Y esa tendencia, ya a nivel nacional, ha sido advertida por los medios de comunicación con mucha fuerza desde hace rato. 

De acuerdo con nuestras estimaciones, lo que más ha afectado al alza de los créditos hipotecarios es el alza en el precio de las viviendas. Entre 2011 y 2021, las viviendas han subido un 84% en términos reales, o un 6,3% al año sobre la inflación. 

Fuente: SoyFocus en base a información del Banco Central y la Cámara Chilena de la Construcción. 

Para que te hagas una idea, si en 2011 querías comprar una vivienda de 2.000 UF con un pie del 20%, el dividendo quedaba en $216.600. En 2021, para comprar esa misma vivienda, la cuota mensual ascendía a unos $492.000.  

A pesar de que hoy estamos ante un alza en las tasas de los créditos, los requisitos exigidos por los bancos para otorgar un hipotecario, y con un precio de la Unidad de Fomento muy  alto, el deseo de comprar una vivienda sigue intacto.  

Tanto es así, que el porcentaje de personas que quieren comprar una vivienda de aquí a un año se ha duplicado respecto de 2021.  

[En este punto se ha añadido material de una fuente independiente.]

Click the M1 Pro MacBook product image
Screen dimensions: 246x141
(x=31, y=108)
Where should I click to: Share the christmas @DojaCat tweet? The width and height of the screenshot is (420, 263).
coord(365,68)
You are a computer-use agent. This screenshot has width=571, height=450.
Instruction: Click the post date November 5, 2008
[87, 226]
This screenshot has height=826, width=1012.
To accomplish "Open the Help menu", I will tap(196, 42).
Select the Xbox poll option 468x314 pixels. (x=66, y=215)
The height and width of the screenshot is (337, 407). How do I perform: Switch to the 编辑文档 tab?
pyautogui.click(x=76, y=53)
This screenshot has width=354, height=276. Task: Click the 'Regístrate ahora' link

Si eres parte de ese grupo, si en otro momento de la vida quisieras ser dueña o dueño de tu vivienda o si sólo tienes interés en el mercado inmobiliario, aquí te dejamos cuatro consejos para que el sueño de la casa propia, además de hacerse realidad, no sea motivo de insomnio:  

1️⃣ Identifica todas las entidades que otorgan créditos hipotecarios. Ojo: aun cuando lo común es pensar en un banco, existen cajas de compensación, cooperativas y mutuarias que financian este tipo de proyectos.  

A mayor oferta, puedes encontrar opciones más convenientes para lo que buscas y más adaptadas a tu bolsillo.  

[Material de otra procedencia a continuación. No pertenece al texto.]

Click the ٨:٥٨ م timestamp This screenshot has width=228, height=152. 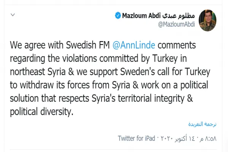click(x=208, y=139)
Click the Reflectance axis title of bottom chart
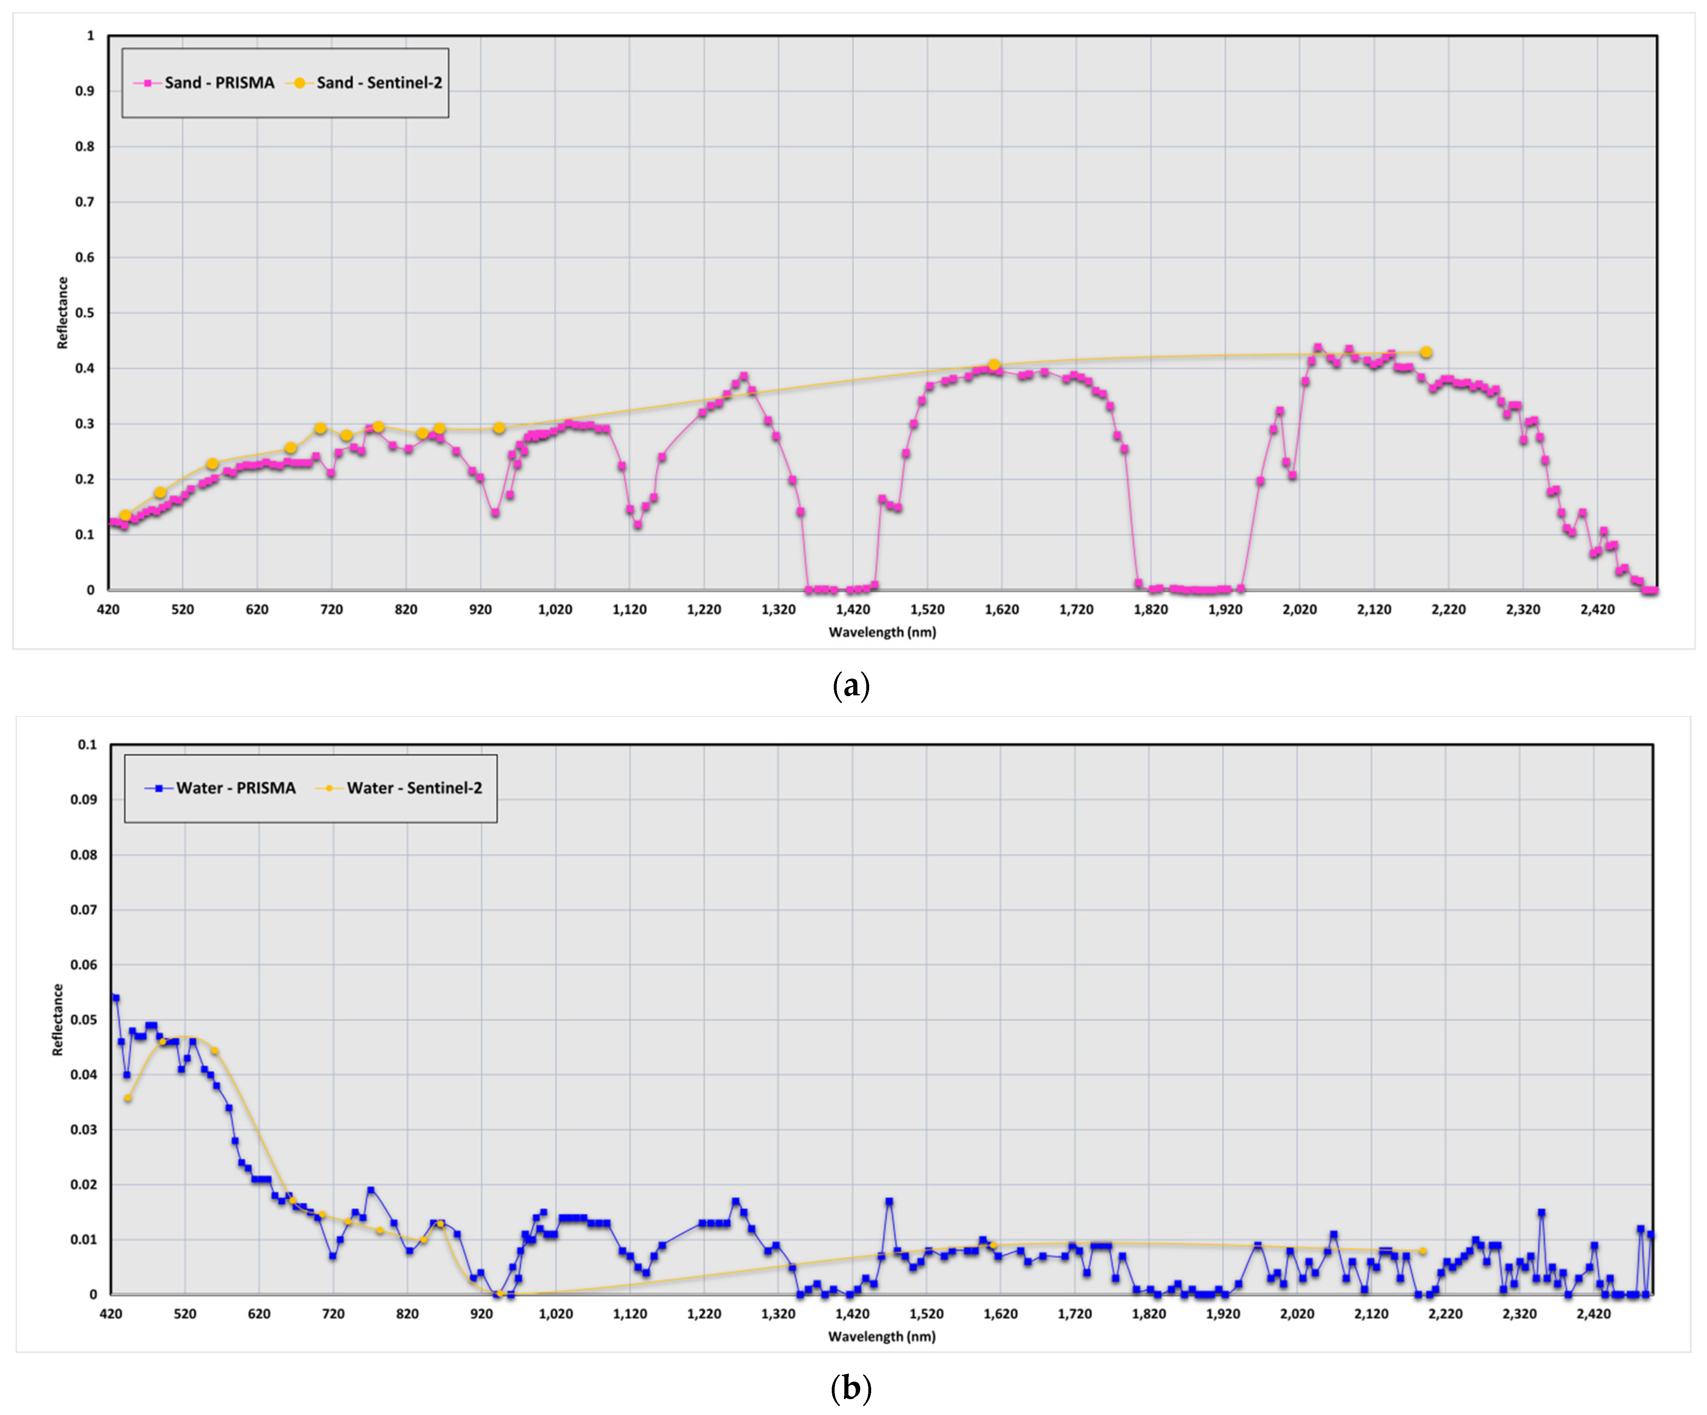The width and height of the screenshot is (1707, 1415). [x=58, y=1019]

2️⃣ Evalúa las diferentes alternativas de financiamiento y las condiciones que ofrece cada una de las entidades financieras con las que podrías tener el crédito hipotecario.   

Las variables que nunca puedes perder de vista son: la tasa de interés (mixta o fija); el costo total (valor final del crédito, incluyendo intereses); los gastos operacionales (cuánto cobra la institución por dar el crédito), y el plazo máximo de años a los que la institución otorga el crédito (algunas lo hacen hasta por treinta años, mientras que otras lo hacen por menos).  

¡Son muchas variables! Un consejo experto es comparar el CAE, que es la tasa efectiva que uno termina pagando, incluyendo todos estos aspectos. Un crédito con menor CAE va a tener menor costo para ti. 

3️⃣ Organízate para, ahorrar todo lo posible de manera tal que puedas aportar un pie alto.  

Ya tienes una meta clara (¡la casa propia!). A eso, se sugiere definir un plazo estimado en el que esperas comprar la vivienda, de forma que presupuestes con un horizonte de tiempo.  

Ojo: las instituciones financieras, para conceder un crédito hipotecario, piden un aporte mínimo por parte de quien lo solicita, fluctuar entre el 10 y el 30 por ciento del costo total de la vivienda.  

Expertos coinciden en que reunir más dinero para una cuota inicial mayor es clave, pues el préstamo por parte de la entidad será menor y, por lo mismo, la deuda contraída también.  

Adicionalmente hay que tener en cuenta que, en general, las instituciones financieras buscan que la cuota del crédito sea no más del orden del 30% de tus ingresos.  

4️⃣ Es fundamental que, entre los ítems de ahorro para la compra de vivienda, incorpores una fracción de ese dinero destinado a arreglos, remodelación e imprevistos.  

Lo ideal, claro, sería comprar un inmueble que no requiera cambio alguno. Sin embargo, es muy probable que, ya sea por gusto o por motivos estructurales, debas hacer alguna modificación.  

Eso vale y hay que disponer de un presupuesto -mayor o menor, eso depende de cada caso- para llevar adelante aquellos cambios.